The Forest Service is advising winter recreationists to always be aware of avalanche danger. 

"That's something just to refresh your mind on, is always think about that before heading to the woods," said Okanogan-Wenatchee National Forest Spokesperson Robin DeMario. 

She says it's important to carry an avalanche beacon that transmits the location of a person trapped in an avalanche. 

It's also important to have a probe and shovel to make contact with that person. 

The Northwest Avalanche Center says people trapped in an avalanche have an 80-90% chance of survival if they're rescued within 10 minutes. 

Up to 20 minutes, the survival rate is just 36%. 

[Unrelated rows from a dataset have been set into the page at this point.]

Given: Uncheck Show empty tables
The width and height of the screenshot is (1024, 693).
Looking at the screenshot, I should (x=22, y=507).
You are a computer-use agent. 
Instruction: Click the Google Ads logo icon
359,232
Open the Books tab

NWAC says 75-percent of avalanche fatalities are a result of asphyxiation 

"It's just something that people need to be aware of all winter long if they're looking to recreate in the woods," said DeMario. "There's really no season, the season is winter for avalanches." 

She says snowmobilers should make their trip plans, based on the current avalanche and weather forecasts. 

Groups of snowmobilers are advised to cross avalanche slopes one at a time, and to stay away from areas where recent avalanche activity can be seen. 

Avalanche forecast can be found at the Northwest Avalanche Center's website 

The Avalanche Center has an avalanche danger scale: Low, Moderate, Considerable, High and Extreme. 

The North Central Washington region has spent much of the winter season at the “considerable” level. 

Ironically, the Avalanche Center says the are typically more deaths when the level is considerable than when it’s extreme because there’s more awareness when the level is extreme.